No fim, os pais não disseram que sim ou que não. Mas
Totó e Joel, que tinham sido os últimos nos dois anos anteriores, ganharam em
julho as duas gardênias de ouro e o reconhecimento público do diretor. Naquela
mesma tarde, sem que tivessem tornado a pedir, encontraram no quarto os
equipamentos em seu invólucro original. De maneira que, na quarta-feira
seguinte, enquanto os país viam O Último Tango em Paris, encheram o
apartamento até a altura de duas braças, mergulharam como tubarões mansos por
baixo dos móveis e das camas, e resgataram do fundo da luz as coisas que
durante anos tinham-se perdido na escuridão.
Na premiação final os irmãos foram aclamados como
exemplo para a escola e ganharam diplomas de excelência. Desta vez não tiveram
que pedir nada, porque os pais perguntaram o que queriam. E eles foram tão
razoáveis que só quiseram uma festa em casa para os companheiros de classe.
O pai, a
sós com a mulher, estava radiante.
- É uma
prova de maturidade - disse.
- Deus te
ouça - respondeu a mãe.
Na quarta-feira seguinte, enquanto os pais viam A Batalha de Argel, as pessoas que
passaram pela Castellana viram uma cascata de luz que caía de um velho edifício
escondido entre as árvores. Saía pelas varandas, derramava-se em torrentes pela
fachada. e formou um leito pela grande avenida numa correnteza dourada que
iluminou a cidade até o Guadarrama.
Chamados com urgência, os bombeiros forçaram a porta do
quinto andar, e encontraram a casa coberta de luz até o teto. O sofá e as
poltronas forradas de pele de leopardo flutuavam na sala a diferentes
alturas, entre as garrafas do bar e o piano de cauda com seu xale de Manilha
que agitava-se com movimentos de asa a meia água como uma arraia de ouro. Os
utensílios domésticos, na plenitude de sua poesia, voavam com suas próprias
asas pelo céu da cozinha. Os instrumentos da banda de guerra, que os meninos
usavam para dançar, flutuavam a esmo entre os peixes coloridos liberados do
aquário da mãe, que eram os únicos que flutuavam vivos e felizes no vasto lago
iluminado. No banheiro flutuavam as escovas de dentes de todos, os preservativos do pai, os potes de
cremes e a dentadura de reserva da mãe, e o televisor da alcova principal
flutuava de lado, ainda ligado no último episódio do filme da meia-noite
proibido para menores.
No final do corredor, flutuando entre duas águas, Totó
estava sentado na popa do bote, agarrado aos remos e com a máscara no rosto,
buscando o farol do porto até o momento em que houve ar nos tanques de oxigênio, e Joel flutuava na proa buscando ainda a
estrela polar com o sextante, e flutuavam pela casa inteira seus 37
companheiros de classe, eternizados no instante de fazer xixi no vaso de
gerânios, de cantar o hino da escola com a letra mudada por versos de deboche
contra o diretor, de beber às escondidas um copo de brandy da garrafa do pai.

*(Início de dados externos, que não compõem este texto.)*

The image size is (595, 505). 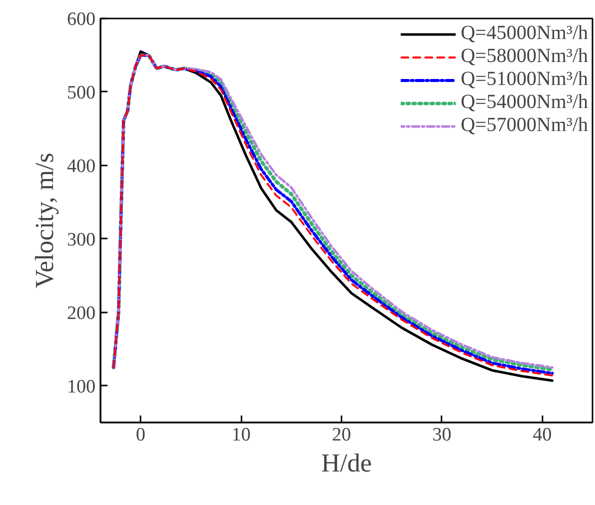 I want to click on x-tick-label: 10, so click(x=242, y=435).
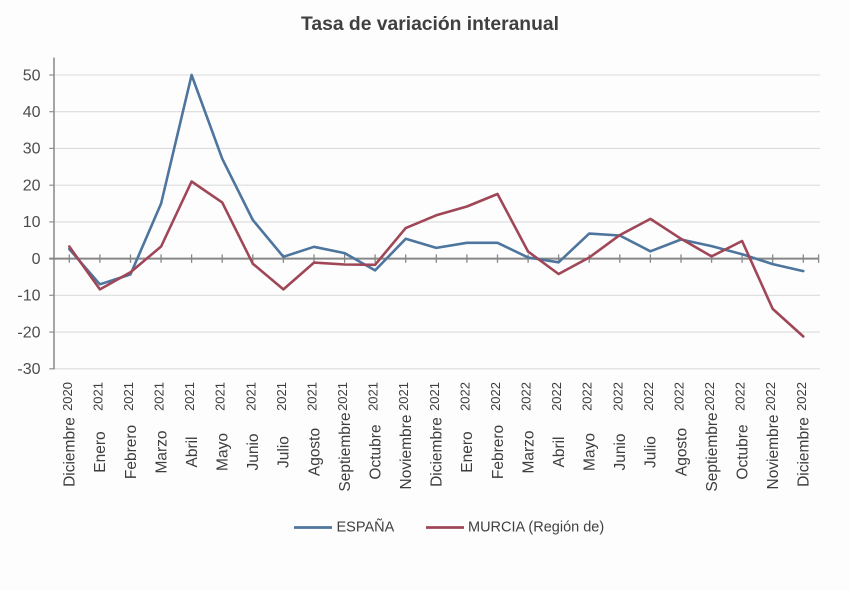  I want to click on svg-text: 2020, so click(68, 396).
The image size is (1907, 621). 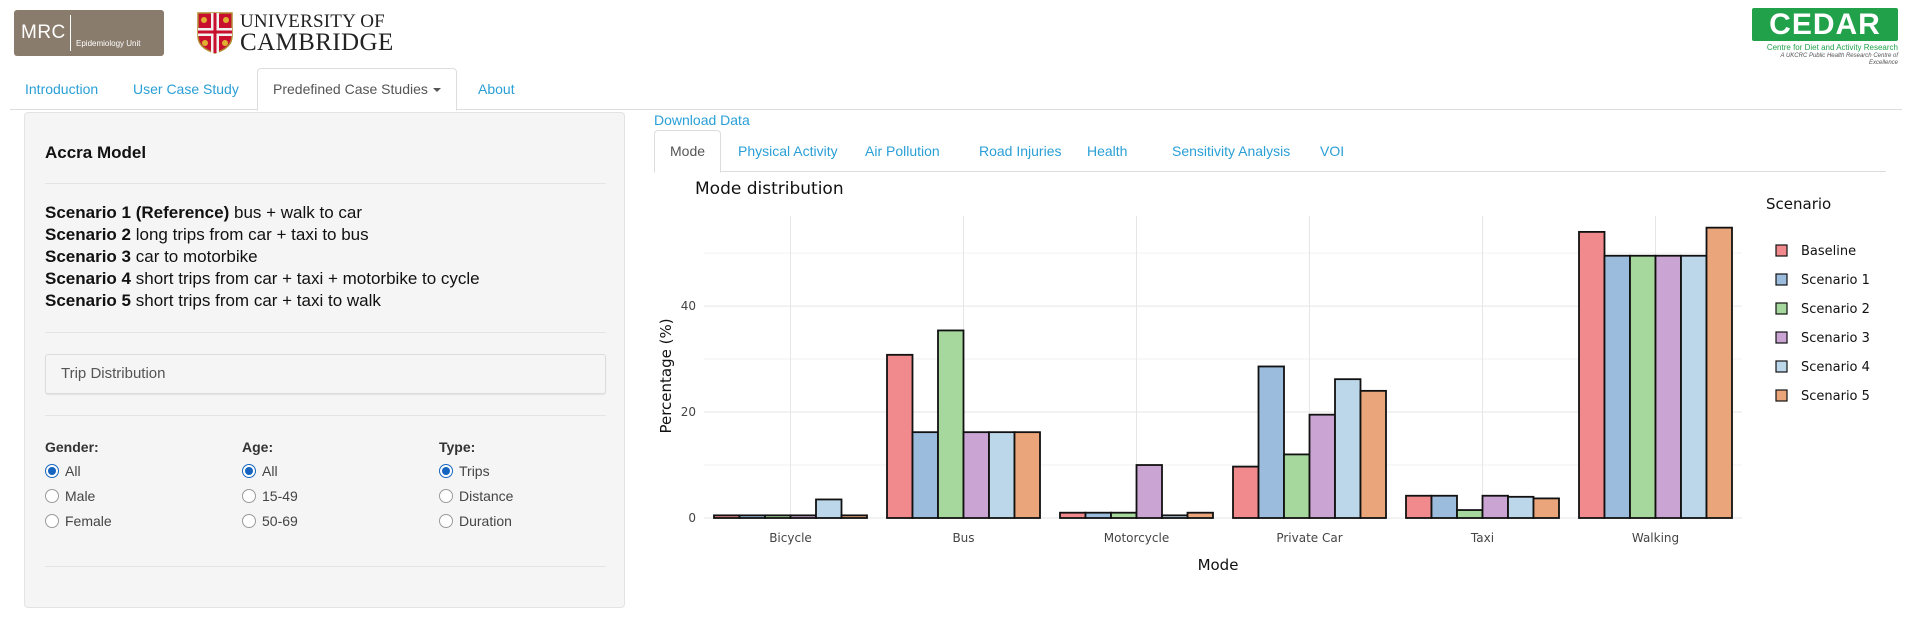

Pois haviam aberto tantas luzes ao mesmo
tempo que a casa tinha transbordado, e o quarto ano elementar inteiro da escota
de São João Hospitalário tinha se afogado no quinto andar do número 47 do Paseo
de la Castellana. Em Madri de Espanha, uma cidade remota de verões ardentes e
ventos gelados, sem mar nem rio, e cujos aborígines de terra firme nunca foram
mestres na ciência de navegar na luz.